Spesso il carcere è associato alla marginalità. Persiste il pregiudizio, lo stigma in cui il detenuto o l’ex detenuto resta marchiato in modo indelebile e che lo emargina, inevitabilmente dalla società.
Ma qual è l’identikit del detenuto tipo?
Su 60.769 detenuti presenti al 31 dicembre 2019, 705 erano i laureati, 4.868 avevano un diploma di scuola superiore, 714 un diploma di scuola professionale, 19.485 una licenza di scuola media, 6.393 la licenza elementare, 882 erano senza nessun titolo di studio. Continua la crescita degli analfabeti, che nel 2019 erano 1.054 (due anni fa, nel 2017, erano meno di 700).
Un argomento che crea non poche polemiche, oggi, sono le misure alternative al carcere. Negli ultimi anni il numero di detenuti sottoposti a una misura alternativa al carcere è aumentato in maniera costante. A fine 2008 tra detenzione domiciliare, affidamento in prova ai servizi sociali e semilibertà erano coinvolte 7.530 persone; 10 anni dopo, a fine 2018, erano diventate 28.031: quasi il quadruplo.
Al 15 aprile 2020 erano 30.416. Nel rapporto si legge un aspetto molto importante che vale la pena sottolineare: quello dei costi.
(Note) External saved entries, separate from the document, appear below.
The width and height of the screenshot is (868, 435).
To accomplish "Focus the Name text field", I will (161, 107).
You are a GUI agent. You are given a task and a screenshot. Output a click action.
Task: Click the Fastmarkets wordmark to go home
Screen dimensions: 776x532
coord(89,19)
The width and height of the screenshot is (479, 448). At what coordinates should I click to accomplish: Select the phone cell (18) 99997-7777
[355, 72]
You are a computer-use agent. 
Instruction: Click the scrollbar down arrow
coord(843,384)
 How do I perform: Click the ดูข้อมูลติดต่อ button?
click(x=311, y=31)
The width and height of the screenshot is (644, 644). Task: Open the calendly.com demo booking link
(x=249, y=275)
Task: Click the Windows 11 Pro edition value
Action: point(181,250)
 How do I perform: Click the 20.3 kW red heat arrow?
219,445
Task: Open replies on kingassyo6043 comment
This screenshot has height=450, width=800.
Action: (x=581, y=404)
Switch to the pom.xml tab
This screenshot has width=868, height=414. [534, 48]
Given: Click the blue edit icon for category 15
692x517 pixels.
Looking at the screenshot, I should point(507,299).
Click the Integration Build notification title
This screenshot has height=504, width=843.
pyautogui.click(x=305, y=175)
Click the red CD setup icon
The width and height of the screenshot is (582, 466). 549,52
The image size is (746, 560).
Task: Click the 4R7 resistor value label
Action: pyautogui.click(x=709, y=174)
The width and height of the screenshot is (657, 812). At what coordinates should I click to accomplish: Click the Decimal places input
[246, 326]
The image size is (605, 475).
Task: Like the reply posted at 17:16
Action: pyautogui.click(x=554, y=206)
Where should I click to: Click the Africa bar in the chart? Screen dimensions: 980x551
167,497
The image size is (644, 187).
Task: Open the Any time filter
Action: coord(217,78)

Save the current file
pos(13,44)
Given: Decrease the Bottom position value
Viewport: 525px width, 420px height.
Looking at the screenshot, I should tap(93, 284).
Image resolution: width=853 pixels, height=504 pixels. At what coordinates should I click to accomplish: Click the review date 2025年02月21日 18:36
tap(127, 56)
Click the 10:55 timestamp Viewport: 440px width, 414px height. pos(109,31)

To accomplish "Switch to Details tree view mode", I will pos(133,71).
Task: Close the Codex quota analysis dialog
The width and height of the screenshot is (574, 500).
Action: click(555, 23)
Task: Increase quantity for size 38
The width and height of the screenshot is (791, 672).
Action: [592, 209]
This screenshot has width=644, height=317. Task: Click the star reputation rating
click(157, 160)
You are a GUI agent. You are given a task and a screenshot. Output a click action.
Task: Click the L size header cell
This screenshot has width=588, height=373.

Le misure alternative costano meno di un decimo di quanto costi la detenzione (tre miliardi l’anno. 134 euro al giorno il costo di ogni detenuto). Nel 2020 il Dipartimento per la giustizia minorile e di comunità – che ha in carico le misure alternative – costava il 3,16% del bilancio complessivo del Ministero della Giustizia. Il Dipartimento dell’amministrazione penitenziaria il 34,3%. Una ragione in più per promuoverle.
Un ulteriore elemento utile a valutare la marginalità di una parte della popolazione detenuta – si evince dal Rapporto – è dato dalla realtà delle dipendenze. Abuso di psicofarmaci, di alcool e droga rappresentavano per molti detenuti uno status di quotidianità nella loro vita fuori le sbarre. Le statistiche anche qui permettono di quantificare l’incidenza della dipendenza da sostanze nella popolazione ristretta negli istituti di pena.
Gli eventi recenti ci hanno drammaticamente messo di fronte al tema della tossicodipendenza in carcere. Oggi non possiamo fingere di non sapere che gli penitenziari ospitano persone che anziché fuggire ricercano una boccetta di metadone.
I detenuti tossicodipendenti, infatti, arrivano di media ai 30 punti percentuali degli ingressi ogni anno in carcere, mentre rappresentano stabilmente più di un quarto dei presenti.
Il Covid-19 lascerà un ricordo traumatico e doloroso anche nella realtà carceraria ma leggendo il Rapporto di Antigone è chiaro il desiderio di trasformare questa emergenza in crescita, ” Il carcere non deve fare passi indietro”.
Ed è per questo che l’associazione conclude il suo interessante Rapporto con delle proposte costruttive. Suggeriscono di ripensare al codice penale italiano, ampliare il ricorso alle alternative al carcere nel loro complesso, sradicando quell’idea carcerocentrica che vede nella detenzione il solo modello di espiazione della pena.
La normativa sulla droga, inoltre, va radicalmente ripensata, sostituendo la repressione penale con un approccio integrato di politiche sociali, anche attraverso il potenziamento dei servizi socio-sanitari dedicati alle dipendenze. La tossicodipendenza in carcere va inoltre affrontata con strumenti adeguati, con interventi di riduzione del danno e le azioni di sostegno. E ancora, Antigone punta nell’utilizzo delle nuove tecnologie, nel mettere in rete le buone pratiche sanitarie così da massimizzare e uniformare, anche nella gestione ordinaria delle carceri, le garanzie del diritto alla salute.
Il carcere non può diventare un luogo di morte, ma di rieducazione affinché il detenuto possa nuovamente reinserirsi nella società in modo sano.